La comparaison peut sembler farfelue, mais cette épopée guerrière s’abreuve à de multiples sources sans pour autant donner l’impression d’une courtepointe de références. La soif de vengeance de César, nourrie après un affrontement sanglant qui lui laissera quelques blessures à l’âme, donne lieu à une quête de l’ennemi digne d’Apocalypse Now, incarnée par la figure démoniaque d’un colonel sans nom (Woody Harrelson, en timbré à la Brando), lui aussi animé d’une rage en rien intérieure. Car depuis quelques années, le fameux virus ayant transmis aux singes l’intelligence et aux hommes le germe de l’autodestruction a transformé César et ses troupes en cible privilégiée de leur colère : le Colonel veut les éliminer à tout prix. Cet aveuglement affiche d’ailleurs des relents de nazisme et de Deuxième Guerre mondiale, d’où les emprunts à Stalag 17 ou encore à The Bridge on the River Kwai.

Nous sommes aussi devant un superbe exploit technologique, celui qui donne à ce bestiaire une finesse de traits rendant bien fades les rares êtres humains qui osent le défier. Mais tout cela ne serait que quincaillerie clinquante sans cette volonté de faire de cette guerre de « civilisations » un enchevêtrement complexe d’enjeux, tant familiaux que politiques. Et, surprise, le scénario cosigné par Reeves et Matt Bomback prend le temps qu’il faut pour en détailler les tenants et aboutissants, se permettant des pointes d’humour (tâche dévolue à Steve Zahn en singe espiègle) et de sentimentalité (l’orang-outan Maurice, plus craquant que jamais, se fait le gardien d’une fillette muette nommée Nova, et les disciples de la première heure saisiront l’allusion).

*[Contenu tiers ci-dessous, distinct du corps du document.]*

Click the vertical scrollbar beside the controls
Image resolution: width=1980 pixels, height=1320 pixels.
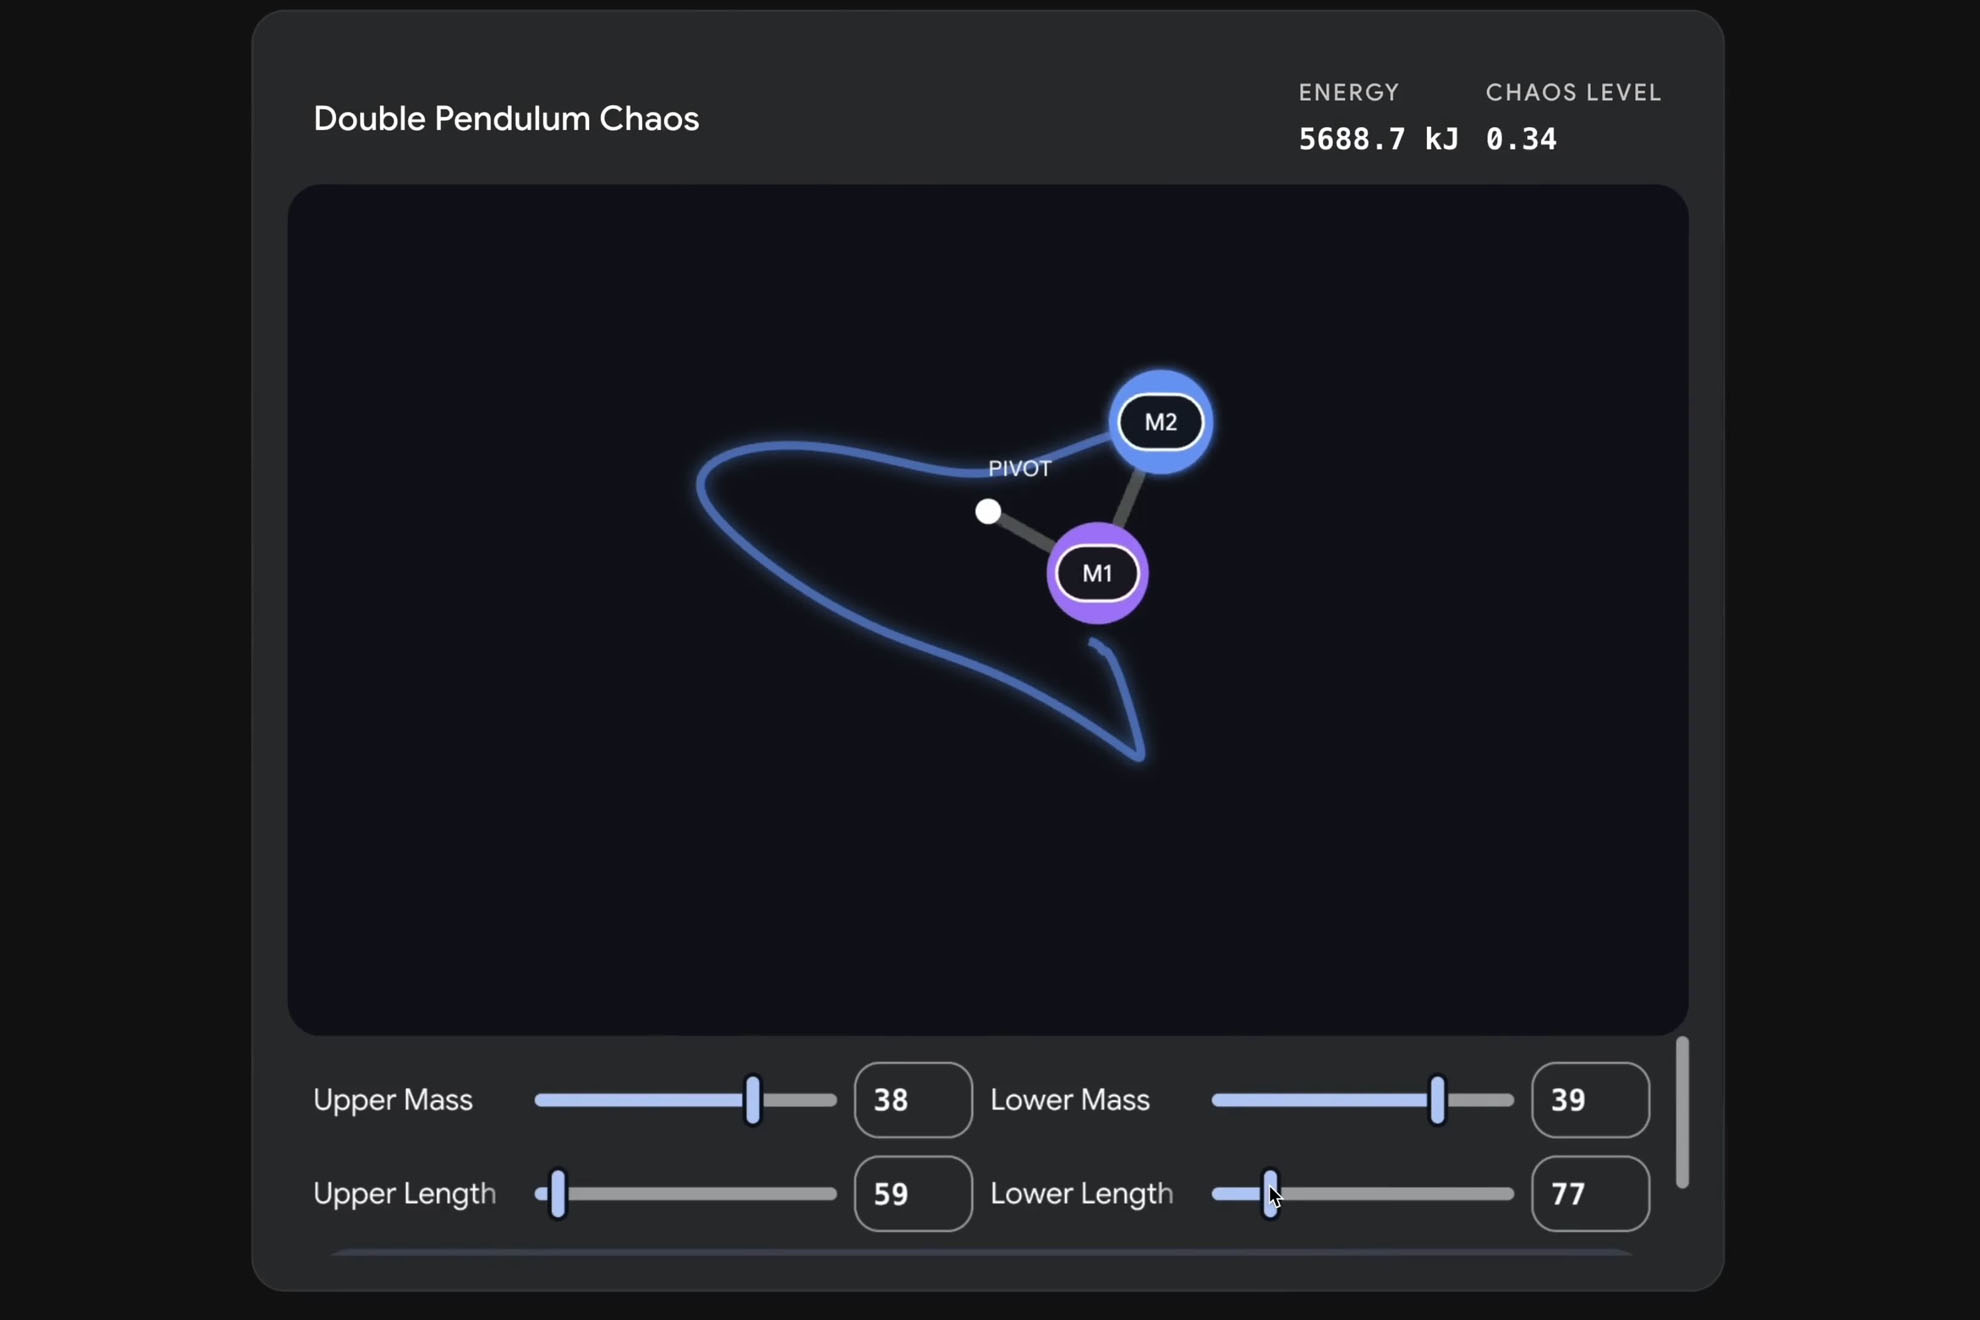pos(1682,1112)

Après l’éclatant Wonder Woman, cette extravaganza darwinienne suscite les espoirs les plus légitimes par rapport à Hollywood, à défaut de cultiver un réel optimisme à l’égard de la santé de notre planète, et ceux qui en conduisent les destinées. Car War for the Planet of the Apes leur lance aussi un appel, si d’aventure certains veulent s’y attarder plutôt que de faire des singeries sur Twitter.

V.O.A. : LaSalle, Angrignon, Cavendish, Quartier latin, Kirkland, StarCité, Banque Scotia, Lacordaire, Des Sources, Sphèretech, Marché central, Côte-des-Neiges.

V.F. : LaSalle, Angrignon, Quartier latin, StarCité, Lacordaire, Marché central.

La guerre de la planète des Singes (V.F. de War for the Planet of the Apes)

★★★ 1/2

Science-fiction de Matt Reeves. Avec Woody Harrelson, Andy Serkis, Judy Greer, Steve Zahn. États-Unis, 2017, 140 minutes.